__Work task__.
Print, word for word, only the lines from the one with "Viewport: 520px width, 202px height." down to the last line of the listing below; no pictures.
Data for this exercise Start Marker
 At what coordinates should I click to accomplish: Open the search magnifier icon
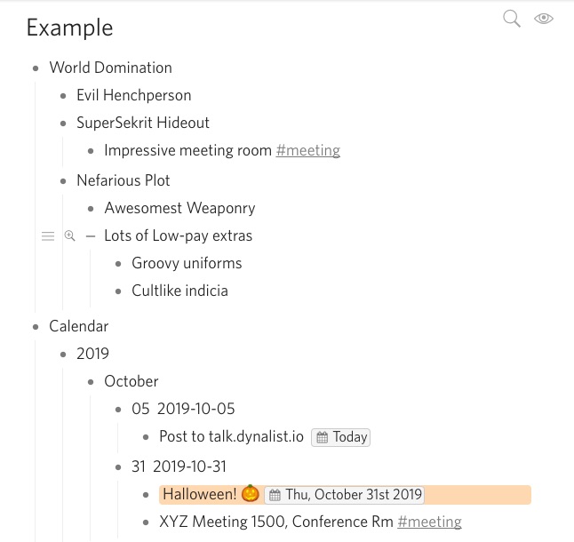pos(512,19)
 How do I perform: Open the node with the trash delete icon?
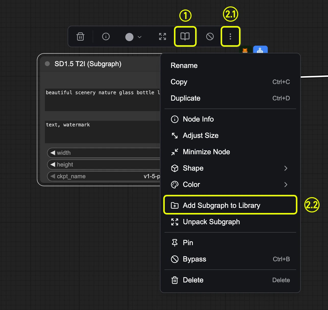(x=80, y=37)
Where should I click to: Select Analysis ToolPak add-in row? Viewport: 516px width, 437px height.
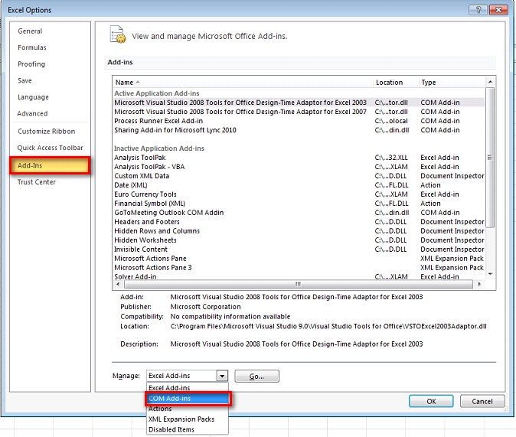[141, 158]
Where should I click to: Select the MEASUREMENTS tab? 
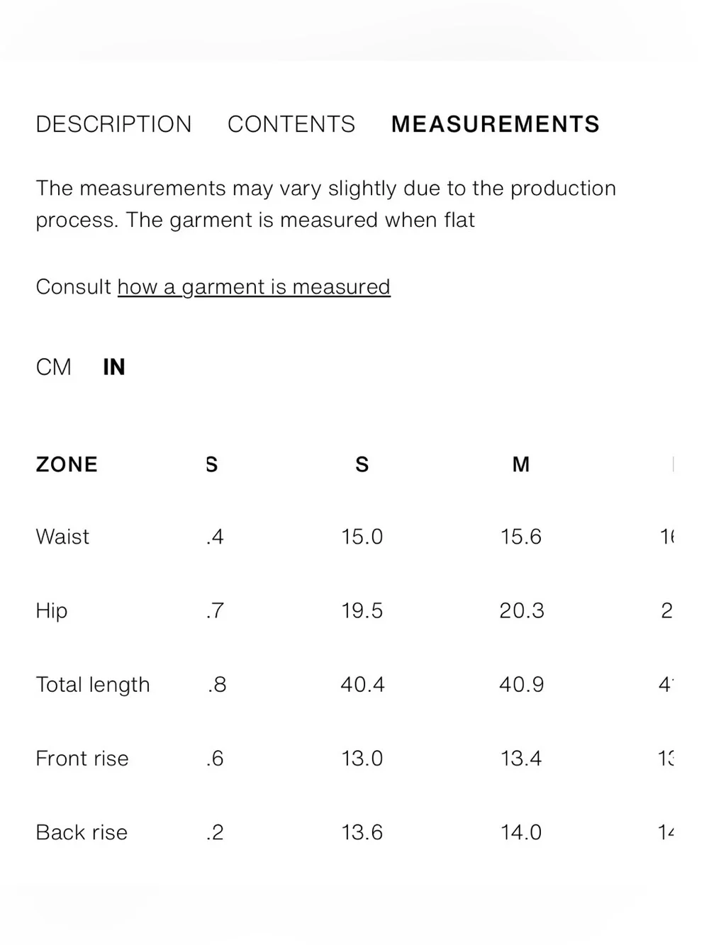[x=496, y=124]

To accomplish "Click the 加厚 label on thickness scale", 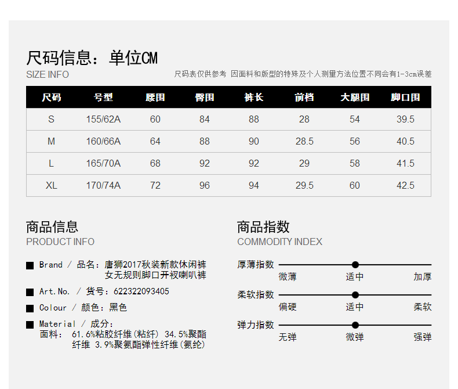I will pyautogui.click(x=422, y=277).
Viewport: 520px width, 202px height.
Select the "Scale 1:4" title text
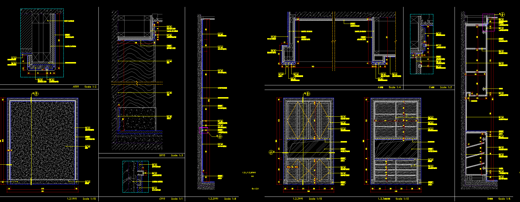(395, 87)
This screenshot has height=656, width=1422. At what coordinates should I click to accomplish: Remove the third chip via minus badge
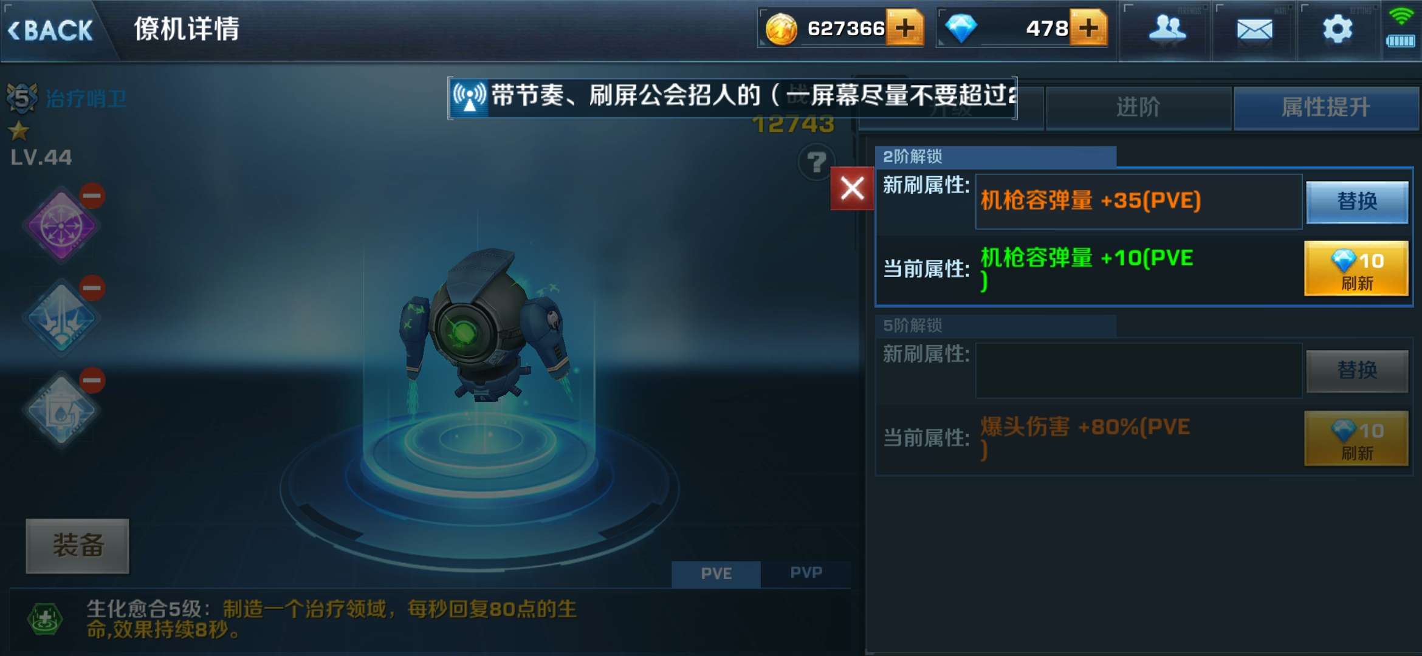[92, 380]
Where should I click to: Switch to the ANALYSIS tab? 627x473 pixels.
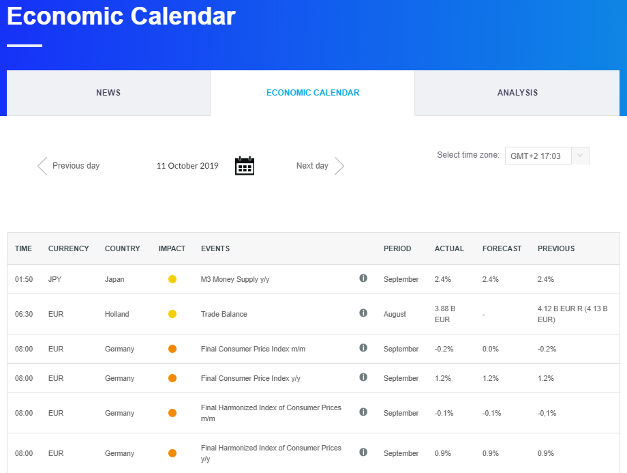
Data for this exercise End Marker
__Response below__.
Viewport: 520px width, 202px height.
Select the "Scale 1:4" title text
(395, 87)
This screenshot has height=656, width=1422. At what coordinates should I click to accomplish: Remove the third chip via minus badge
[92, 380]
Where should I click to: Switch to the ANALYSIS tab? 627x473 pixels.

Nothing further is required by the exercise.